General Surgery Coding Alert

CPT® 2016:

Rev Up Your General Surgery Coding for Next Year

Anticipate changes for cholangiography and billiary drainage.

Ignorance isn’t bliss if you’re trying to capture appropriate pay for your surgeons’ work, so let us take you on a whirlwind tour of what you can expect from 2016 code changes for your general surgery practice.

With nearly 50 code additions, deletions, and revisions that your surgeon is likely to use, you can’t afford to wait until January to get familiar with the CPT® update.

Do this: Read through a brief introduction to some of the changes here, then turn to the “Clip and Save” chart on page 83 for an overview of CPT® 2016 surgery changes.

Count Biopsies for Mediastinoscopy

Beginning January 1, you should no longer report mediastinoscopy with biopsy using 39400 (Mediastinoscopy, includes biopsy(ies), when performed), because CPT® deletes that code for 2016. Instead, you’ll have two more specific codes to choose from, as follows:

  • 39401 — Mediastinoscopy; includes biopsy(ies) of mediastinal mass (e.g., lymphoma), when performed
  • 39402 — Mediastinoscopy; with lymph node biopsy(ies) (e.g., lung cancer staging)

“Choose the most specific mediastinoscopy code for your surgeons’ work based on whether the biopsy involves a mediastinal mass or a lymph node,” says Marcella Bucknam, CPC, CPC-I, CCS-P, CPC-H, CCS, CPC-P, COBGC, CCC, internal audit manager with PeaceHealth in Vancouver, Wash.

Check Out Biliary Coding Overhaul

One of the biggest CPT® changes you’ll face in your general surgery practice involves procedures related to the bile ducts, or biliary tree.

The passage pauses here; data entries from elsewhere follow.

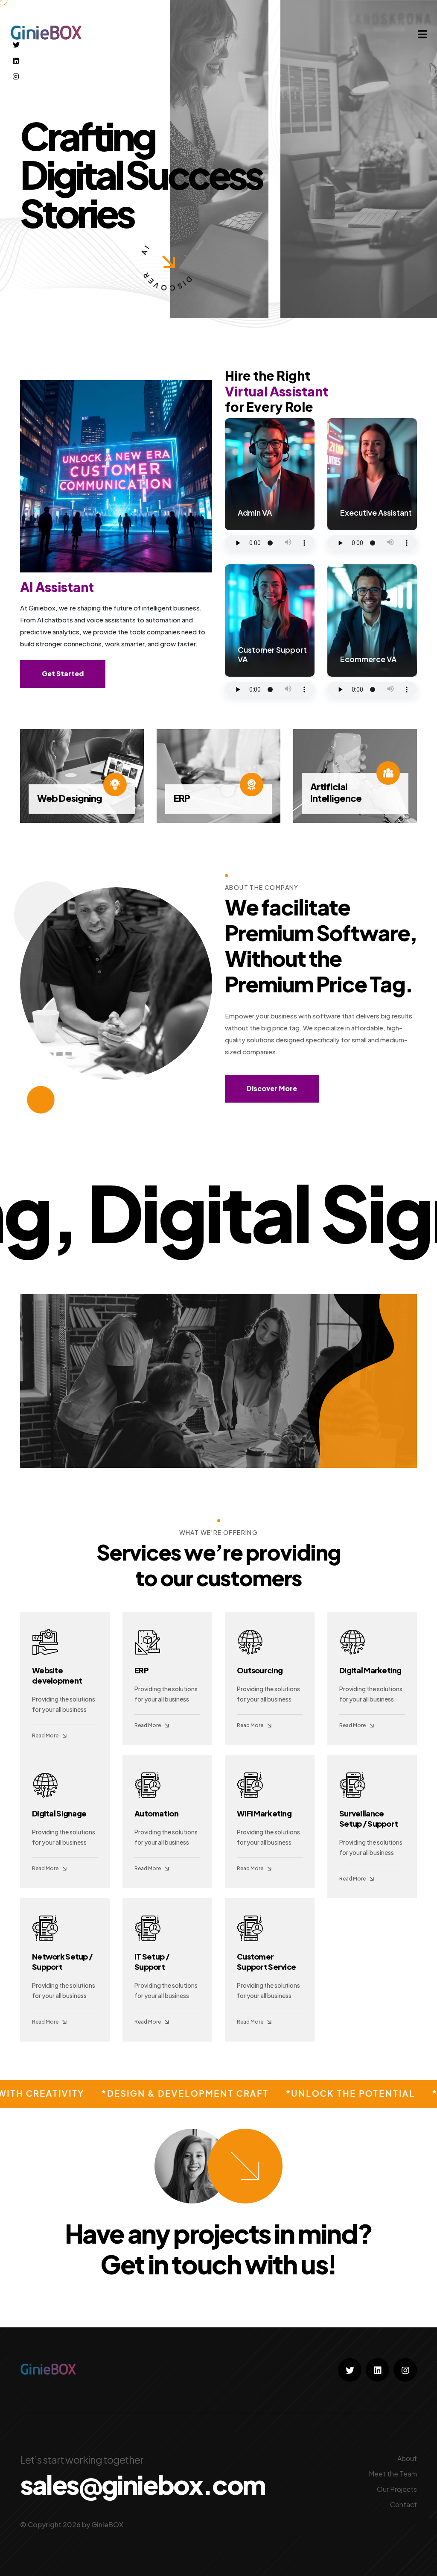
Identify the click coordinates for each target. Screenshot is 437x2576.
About (407, 2458)
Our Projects (397, 2489)
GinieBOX (107, 2524)
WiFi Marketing (264, 1813)
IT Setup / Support (151, 1961)
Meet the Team (393, 2473)
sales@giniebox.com (142, 2484)
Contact (403, 2504)
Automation (156, 1813)
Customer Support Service (266, 1961)
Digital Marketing (370, 1670)
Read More (45, 1735)
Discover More (272, 1088)
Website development (57, 1675)
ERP (141, 1670)
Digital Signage (59, 1813)
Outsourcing (260, 1670)
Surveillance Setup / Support (368, 1818)
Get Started (63, 673)
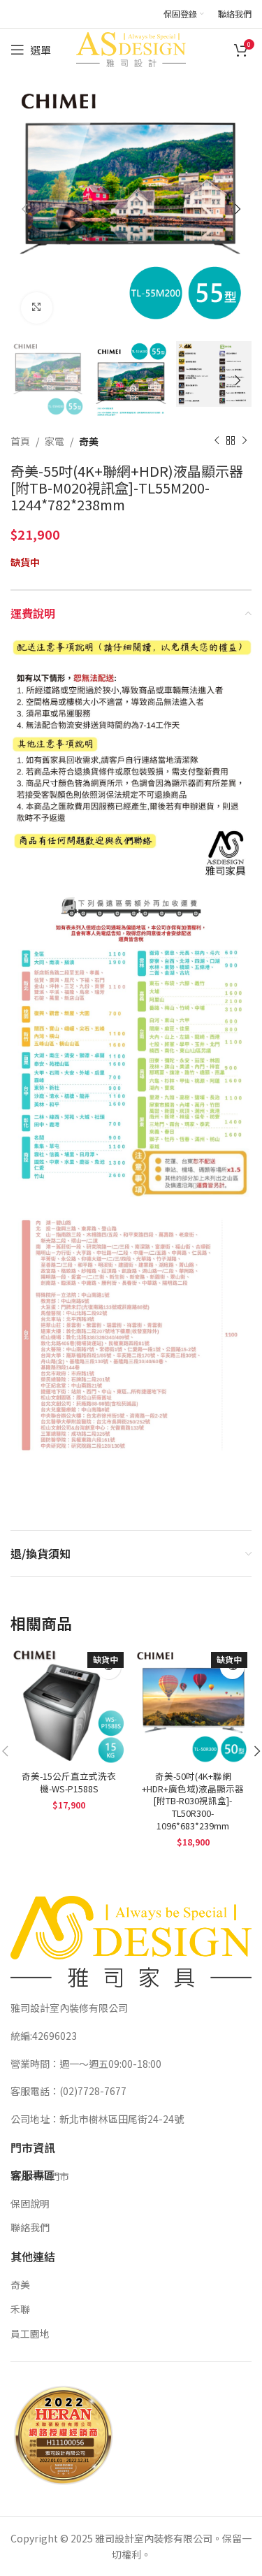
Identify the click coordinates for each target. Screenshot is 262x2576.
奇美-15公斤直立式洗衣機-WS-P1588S (69, 1782)
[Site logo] (130, 48)
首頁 (20, 441)
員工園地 (30, 2333)
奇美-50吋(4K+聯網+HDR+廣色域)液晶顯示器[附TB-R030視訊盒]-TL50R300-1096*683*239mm (193, 1800)
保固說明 (30, 2203)
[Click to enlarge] (36, 308)
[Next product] (245, 441)
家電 (54, 441)
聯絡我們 (30, 2227)
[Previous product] (217, 441)
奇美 (89, 441)
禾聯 (20, 2309)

That’s because the 2016 code set deletes six codes in the range 47500-47530 for cholangiography and biliary drainage services, as well as three laparoscopic biliary procedure codes (47560-47561 for cholangiography, and 47630 for biliary duct stone extraction).

In their place CPT® 2016 provides 14 new codes in the range 47525-47544 for specific biliary-tree procedures ranging from cholangiography, to drainage, to stent, to balloon dilation, to biopsy, to calculi removal.

Stay tuned to future issues of General Surgery Coding Alert for a complete rundown of how to code these procedures.

Differentiate Intracranial Thrombectomy:

CPT® 2016 adds “non-intracranial” to the existing descriptors for 37184-+37186, which represent noncoronary (and now explicitly nonintracranial) arterial or arterial bypass graft percutaneous transluminal thrombectomy.

Similarly, CPT® 2016 spells out that existing code 37211 for “Transcatheter therapy, arterial infusion for thrombolysis other than coronary…” is now also for “other than intracranial.”

You’ll also find 37202 (Transcatheter therapy, infusion other than for thrombolysis, any type [e.g., spasmolytic, vasoconstrictive]) and 75896 (Transcatheter therapy, infusion other than for thrombolysis, radiological supervision and interpretation) on the deleted list for 2016.

All of these changes support the addition of the following new intracranial codes:

  • 61645 — Percutaneous arterial transluminal mechanical thrombectomy and/or infusion for thrombolysis, intracranial, any method, including diagnostic angiography, fluoroscopic guidance, catheter placement, and intraprocedural pharmacological thrombolytic injection(s).
  • 61650 — Endovascular intracranial prolonged administration of pharmacologic agent(s) other than for thrombolysis, arterial, including catheter placement, diagnostic angiography, and imaging guidance; initial vascular territory
  • +61651 — … each additional vascular territory (List separately in addition to code for primary procedure).

Tip: If you’re responsible for coding for vascular physicians, depending on their scope of practice, you may need to use these codes, says Christina Neighbors, MA, CPC, CCC, coding quality auditor for Conifer Health Solutions.

Acquaint Yourself With This New Abdominal Sclerotherapy Code

As of January 1, you will have the following new code to represent sclerotherapy for conditions such as ovarian cysts:

  • 49185 — Sclerotherapy of a fluid collection (e.g., lymphocele, cyst, or seroma), percutaneous, including contrast injection(s), sclerosant injection(s), diagnostic study, imaging guidance (e.g., ultrasound, fluoroscopy) and radiological supervision and interpretation when performed

“This procedure would be performed on women with endometriomas as an alternative to open or laparoscopic surgery,” says Melanie Witt, CPC, COBGC, MA, an independent coding consultant in Guadalupita, N.M.

What happens: Sclerotherapy uses ultrasound-guided aspiration with a sclerosing agent such as 95% ethanol (EST) or methotrexate. The purpose of the sclerosing agent (irritant) is to prevent cyst regrowth by chemically destroying the wall of the cyst. This treatment option is less invasive than laparoscopic surgery and takes approximately 20–30 min to perform.